Potential mechanisms of hepatitis B virus induced liver injury

Mohd Suhail, Hany Abdel-Hafiz, Ashraf Ali, Kaneez Fatima, Ghazi A Damanhouri, Esam Azhar, Adeel GA Chaudhary, Ishtiaq Qadri

Mohd Suhail, Ashraf Ali, Ghazi A Damanhouri, Adeel GA Chaudhary, Ishtiaq Qadri, King Fahd Medical Research Center, King Abdul Aziz University, Jeddah 21589, Saudi Arabia

Hany Abdel-Hafiz, Department of Medicine, University of Colorado Health Sciences Center at Fitzsimons, Aurora, CO 80309, United States

Kaneez Fatima, IQ Institute of Infection and Immunity, Lahore 54000, Pakistan

Esam Azhar, Special Infectious Agents Unit-Biosafety Level 3, King Fahd Medical Research Center, King Abdul Aziz University, Jeddah 22254, Saudi Arabia

Esam Azhar, Medical Laboratory Technology Department, Faculty of Applied Medical Sciences King Abdul Aziz University, Jeddah 22254, Saudi Arabia

Author contributions: All authors contributed to the manuscript.

Correspondence to: Dr. Ishtiaq Qadri, King Fahd Medical Research Center, King Abdul Aziz University, PO Box 80216, Jeddah 21589, Saudi Arabia. ishtiaq80262@yahoo.com

Telephone: +96-65-35168434 Fax: +96-62-6952076

Received: February 23, 2014
Revised: March 25, 2014
Accepted: May 19, 2014
Published online: September 21, 2014

Abstract

Chronic active hepatitis (CAH) is acknowledged as an imperative risk factor for the development of liver injury and hepatocellular carcinoma. The histological end points of CAH are chronic inflammation, fibrosis and cirrhosis which are coupled with increased DNA synthesis in cirrhotic vs healthy normal livers. The potential mechanism involved in CAH includes a combination of processes leading to liver cell necrosis, inflammation and cytokine production and liver scaring (fibrosis). The severity of liver damage is regulated by Hepatitis B virus genotypes and viral components. The viral and cellular factors that contribute to liver injury are discussed in this article. Liver injury caused by the viral infection affects many cellular processes such as cell signaling, apoptosis, transcription, DNA repair which in turn induce radical effects on cell survival, growth, transformation and maintenance. The consequence of such perturbations is resulted in the alteration of bile secretion, gluconeogenesis, glycolysis, detoxification and metabolism of carbohydrates, proteins, fat and balance of nutrients. The identification and elucidation of the molecular pathways perturbed by the viral proteins are important in order to design effective strategy to minimize and/or restore the hepatocytes injury.

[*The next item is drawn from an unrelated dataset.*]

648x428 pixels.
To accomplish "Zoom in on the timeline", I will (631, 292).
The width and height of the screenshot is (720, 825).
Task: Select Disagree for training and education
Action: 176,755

Keywords: Hepatitis B virus, Hepatitis B virus genotype, Hepatocellular carcinoma, Woodchuck hepatitis virus, Ground squirrel hepatitis virus, Peripheral blood mononuclear cells, Interferon regulatory factor 7, Interleukin-1 receptor-associated kinase 4, TNF receptor-associated factor 3

Core tip: There are over 400 million people infected with hepatitis B virus worldwide and chronic active hepatitis is recognized as an important risk factor for liver injury and hepatocellular carcinoma. Cirrhosis is the histological end point of this chronic inflammatory and fibrotic process and is coupled with increased DNA synthesis in cirrhotic as compared to normal livers. The potential mechanism(s) involved in chronic active hepatitis include a combination of processed leading to liver cell necrosis, inflammation and cytokine synthesis and fibrosis. The severity of liver damage is regulated by Hepatitis B virus genotypes and viral components. The viral and cellular factors that contribute to liver injury are discussed in this article. Liver injury caused by the viral infection affects many cellular process such as cell signaling, apoptosis, transcription, DNA repair which in turn induce radical effects on cell survival, growth, transformation and maintenance. The consequence of such perturbations is dictated in bile secretion, gluconeogenesis, glycolysis, detoxification and metabolism of carbohydrates, proteins, and fat and balance of nutrients. The identification and elucidation of the molecular pathways perturbed by the viral protein(s) are important in order to design effective strategy to minimize and/or restore the hepatocyte injury.